25 July 2012
The next time you’re at cocktail party and someone says “Computing power doubles every 18 months,” jump in with this before they can qualify the statement:
“Actually, the 1965 Moore’s Law seems to be a special case of Wright’s Law, spelled out by Theodore P. Wright in a 1936 paper, ‘Factors affecting the costs of airplanes.’ In fact, Wright’s Law seems to describe technological evolution a bit better than Moore’s—not just in electronics, but in dozens of industries.”
Your interlocutors will gaze at you with admiration and wonder. Or, more probably, edge away and leave you in peace.
A new Santa Fe Institute (SFI) working paper (Statistical Basis for Predicting Technological Progress, by Bela Nagy, J. Doyne Farmer, Quan M. Bui, and Jessika E. Trancik) compares the performance of six technology-forecasting models with constant-dollar historical cost data for 62 different technologies—what the authors call the largest database of such information ever compiled.
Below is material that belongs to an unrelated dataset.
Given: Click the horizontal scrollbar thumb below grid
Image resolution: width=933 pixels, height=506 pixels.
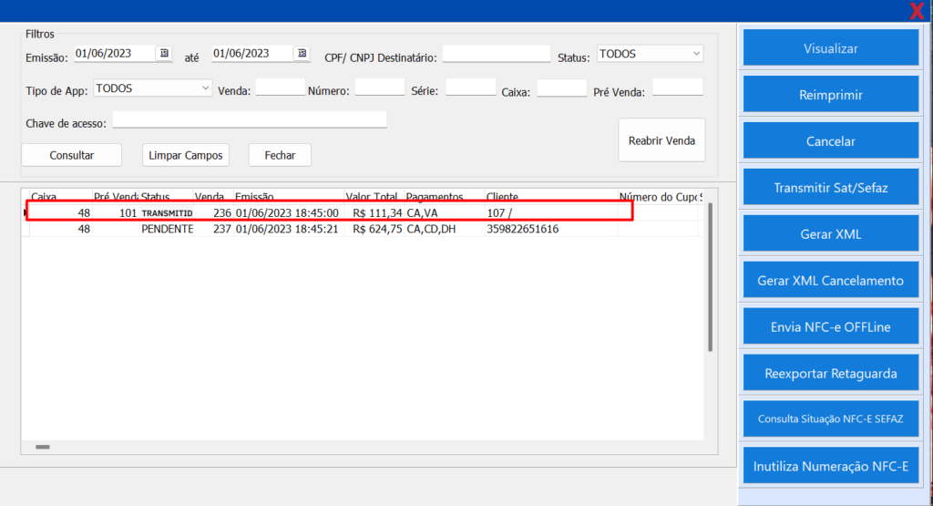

The dataset includes stats on hardware like transistors and DRAMs, of course, but extends to products in energy, chemicals, and a catch-all “other” category (beer, electric ranges) during the periods when they were undergoing technological evolution. The datasets cover spans of from 10 to 39 years; the earliest dates to 1930, the most recent to 2009.
It turns out that high technology has more in common with low-tech than we thought. The same rules seem to describe price evolution in all 62 areas.
As the analysts point out, “It is not possible to quantify the performance of a technology with a single number. A computer, for example, is characterized by speed, storage capacity, size and cost, as well as other intangible characteristics such as aesthetics. One automobile may be faster while another is less expensive.”
So the analysis focuses on a single variable: cost, specifically the inflation-adjusted price of one “unit.” (A “unit” is itself sometimes a fluid concept in a rapidly changing field. Consider what “one transistor” meant in 1969, and what it meant in 2005.) So, for example, recasting Moore’s Law to translate computing power into unit cost morphed the familiar “computing power doubles every 18 months” into “transistor costs drop by 50 percent every 1.4 years.”
The prediction models evaluated were:
Moore’s Law (1965). “Time is the teacher.” The cost of a unit decreases exponentially over time. In his 1965 Electronics paper,” Cramming more components onto integrated circuits,” [pdf] Intel co-founder Gordon Moore predicted that—over a ten year span—the number of transistors on a chip would double each year. He reportedly revised the doubling-time to two years, and others later reformulated it into the familiar “Computing power doubles every 18 months.” Like the Mars rovers Spirit and Opportunity, Moore’s Law has continued to operate far past its original design horizon.
Wright’s Law (1936). “We learn by doing.” The cost of a unit decreases as a function of the cumulative production.
Goddard’s Law (1982, in IEEE Transactions on Components, Hybrids, and Manufacturing Technology). “Economies of scale.” Unit cost decreases as the scale of production increases.
Nordhaus’s synthesis (2009): “Time and experience,” combines Moore’s and Wright’s formulations to project unit costs as a function of both time and cumulative production.
Sinclair, Klepper, and Cohen’s synthesis (2000): “Experience and scale,” combines Wright and Goddard to predict that unit costs fall as a function of both cumulative production and the rate of production.
(The Santa Fe group also included an analysis of Wright’s Law lagged by a year to reflect the latency of the learning curve.)
Proceeding on the assumption that hindsight isn’t always 20/20, the researchers did a pairwise comparison, generating an error score for a model’s performance for every interval in the database. As in a round of golf, the lowest score wins. (The gray lines in the accompanying graphs show two models’ predictions from a range of starting dates.)
What did they conclude?
Because time (Moore), annual production (Goddard), and cumulative production (Wright) are clearly interrelated, the methods generate similar forecasts.
The Sinclair, Klepper, Cohen synthesis broke down over long time spans, probably because its extra variables made it prone to overfitting, too sensitive to random noise in the data.
Goddard’s Law performed well over short periods but also broke down over decades.
And the winners are: Moore’s Law and Wright’s Law, with Wright ahead by a nose. When production increases exponentially (as it often did in the researchers’ data), Moore’s and Wright’s Laws wind up looking very similar; overall, Wright’s Law came out ahead on the strength of its performance over longer time spans. (Cocktail-party factoid: Ironically, Moore’s Law performed particularly poorly in predicting transistor prices; the rapid increase in chip density and soaring numbers of chips manufactured created a “superexponential” increase in cumulative production that Wright’s Law accommodated better than Moore’s.)